There’s going to be some issues here with people who want to install Lion to multiple Macs without downloading the file numerous times, once for each machine. Luckily, at least during the beta, it was pretty easy to create a bootable Lion install USB disk, and we imagine the process will stay the same for Lion’s retail release.
Overall, installing Lion for most users literally couldn’t be easier, but IT pros and users who want more control over the upgrade process are likely to have quibbles.
Although it adds quite a bit to the core OS X experience, Lion also drops some features… and at least one of them could be a serious issue for you.
The big omission is Rosetta support. OS X Lion does not support running any programs that have been built for the PowerPC architecture. In other words, any software that you count on in your workflow that has not been updated to a Universal or Intel binary in the past four years will cease to function in Lion.
Our guide to Rosetta under Lion has some tips on how to live with this, but it’s a big change, and there’s at least one huge casualty of Rosetta support being dropped: Quicken for Mac will no longer work under Lion.
Another big dropped feature is Front Row.

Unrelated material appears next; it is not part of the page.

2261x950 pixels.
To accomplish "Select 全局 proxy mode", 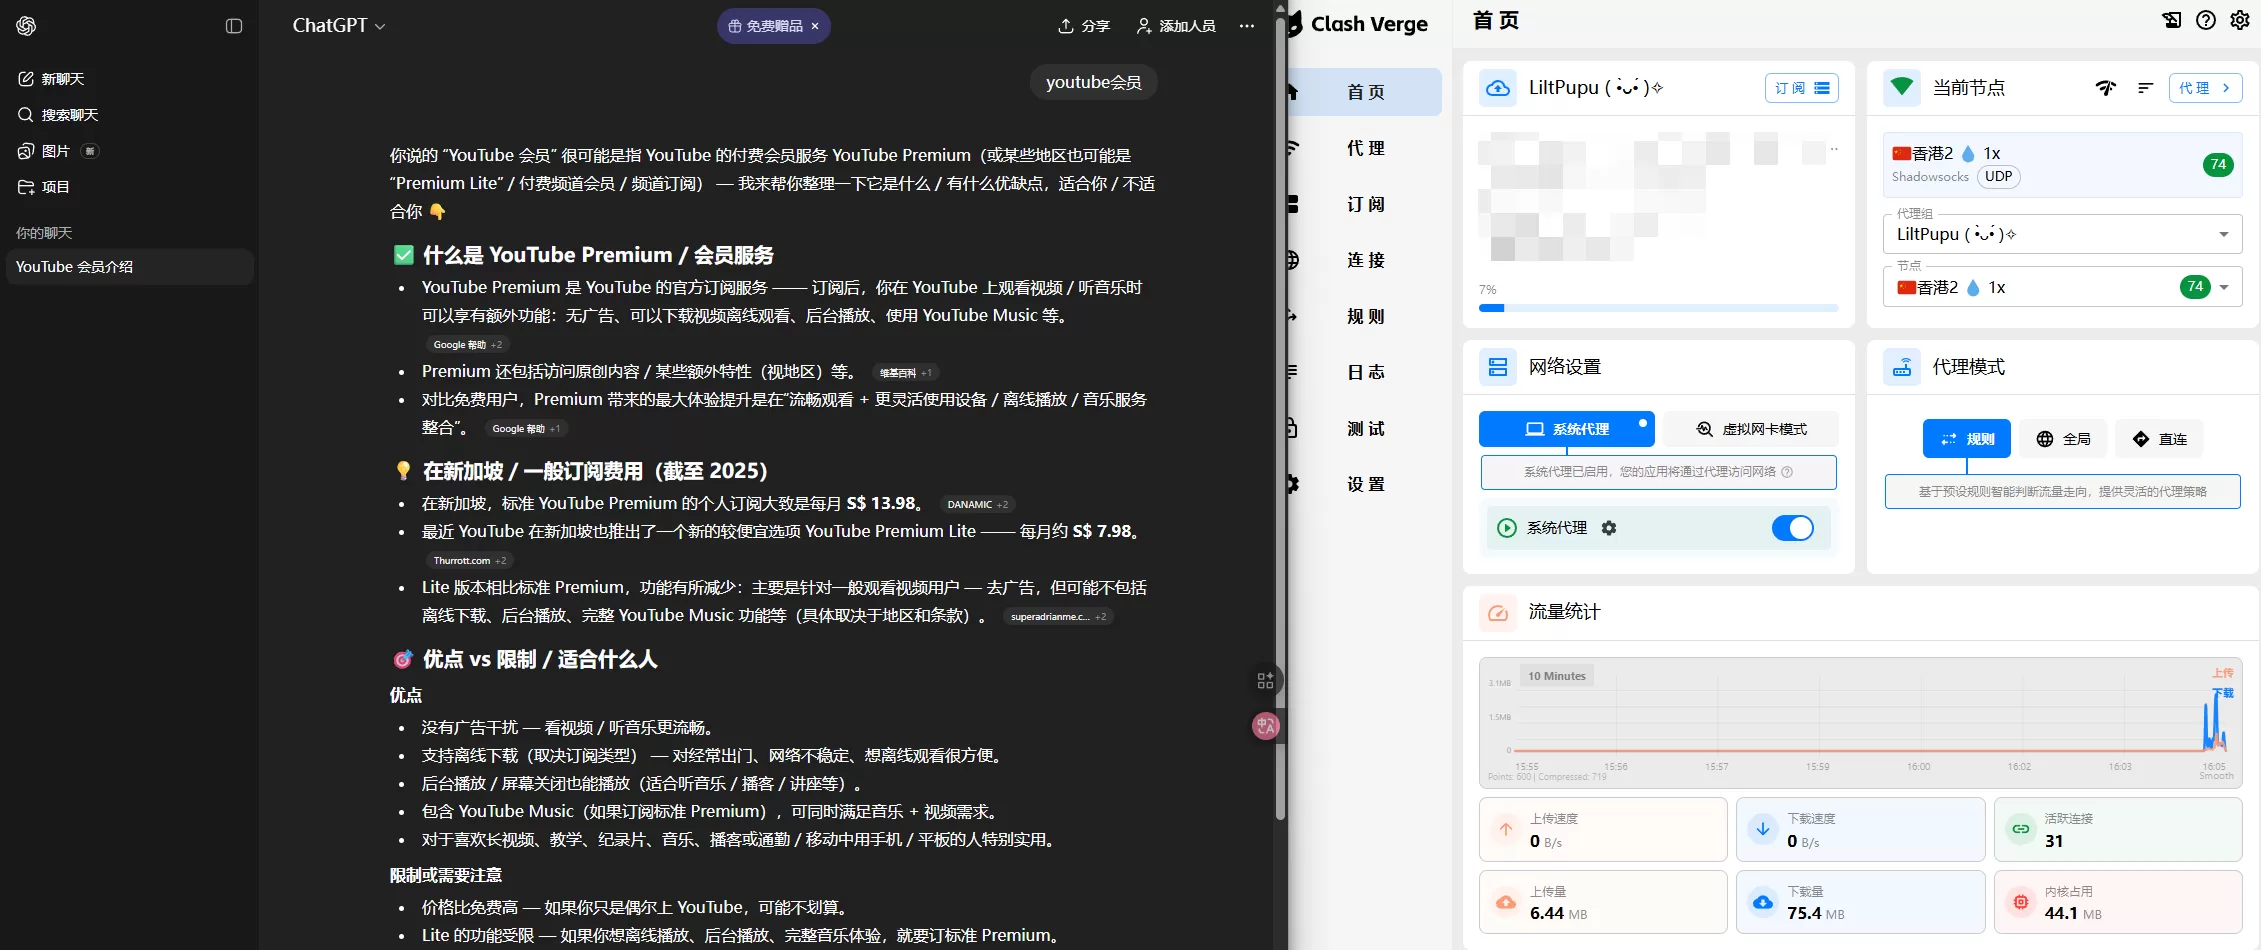I will coord(2064,439).
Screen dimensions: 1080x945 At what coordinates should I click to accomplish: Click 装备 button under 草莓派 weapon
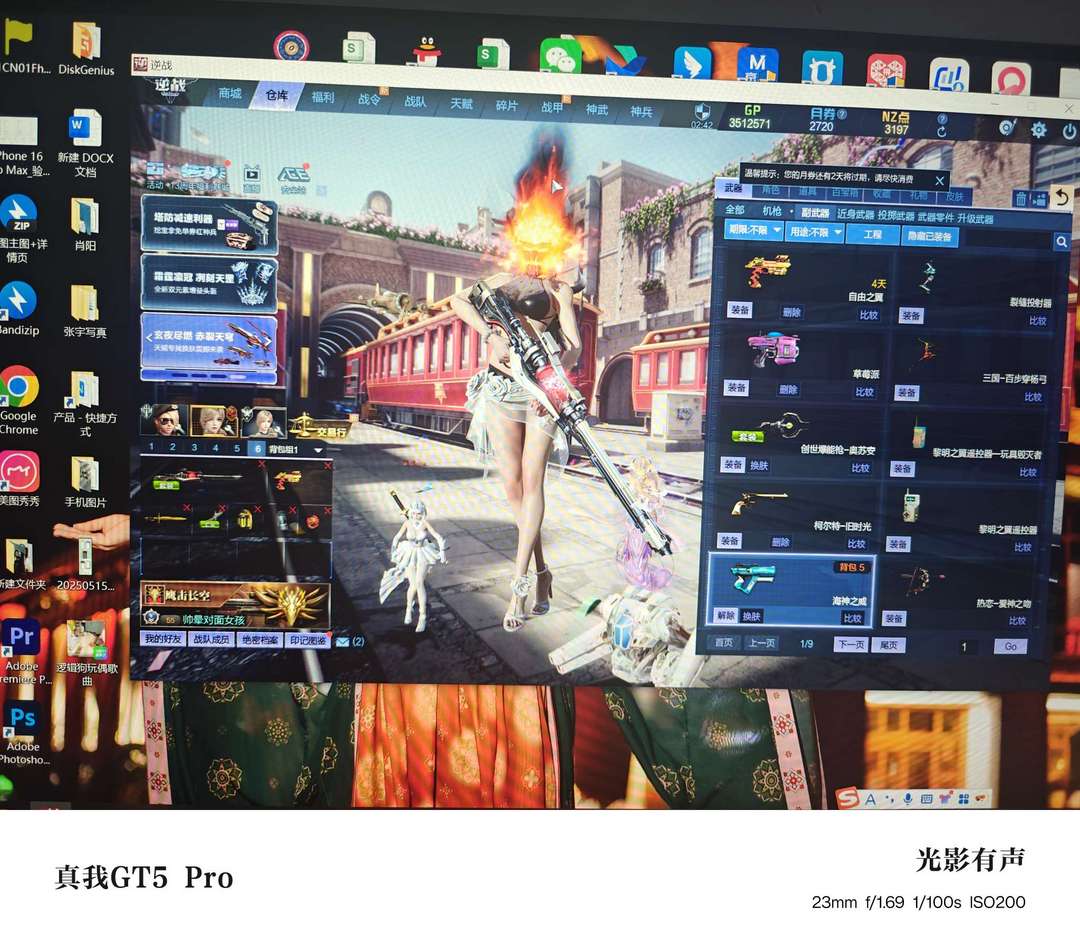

That might disappoint users who have had their Mac Minis hooked up to their televisions for the past few years, or owners of 27-inch iMacs who like watching their iTunes collections across the room, but there are better media center software distros for the Mac now. For us, this was a small loss.
Also left on the cutting room floor in Lion? A Java Runtime Environment and Adobe Flash are no longer installed by default, but must be downloaded and installed separately. The Java omission is just cutting cruft that most end users don’t end up needing, but the omission of Flash Player is obviously yet another big blow to Adobe in Apple’s incessant war against Flash. We’d recommend going along with Apple’s suggestion on not installing it on your machine, if you can: the Internet really is a more pleasant place without it.
The big takeaway here? If you absolutely can’t live without Rosetta support on your machine, you should really think twice about upgrading to Lion.
Overall Look and Feel
Lion’s UI has a new coat of paint. The metallic finish of OS X’s interface is now a lighter shade of grey and has a speckled texture. There’s a new look for some buttons, progress bars and, of course, lots of new icons. Overall, the UI has a modern, clean, minimalist look — just the way Steve likes it.
Perhaps the biggest change is that scroll bars are now on-demand. They appear when you click the edge of a window and disappear when not in use — just like iOS. Same with the resizing controls. Windows can finally be resized from any edge or corner like in Windows, but the controls are invisible until you click, which can then be dragged as usual. Its a bit weird at first but takes no time to get used to.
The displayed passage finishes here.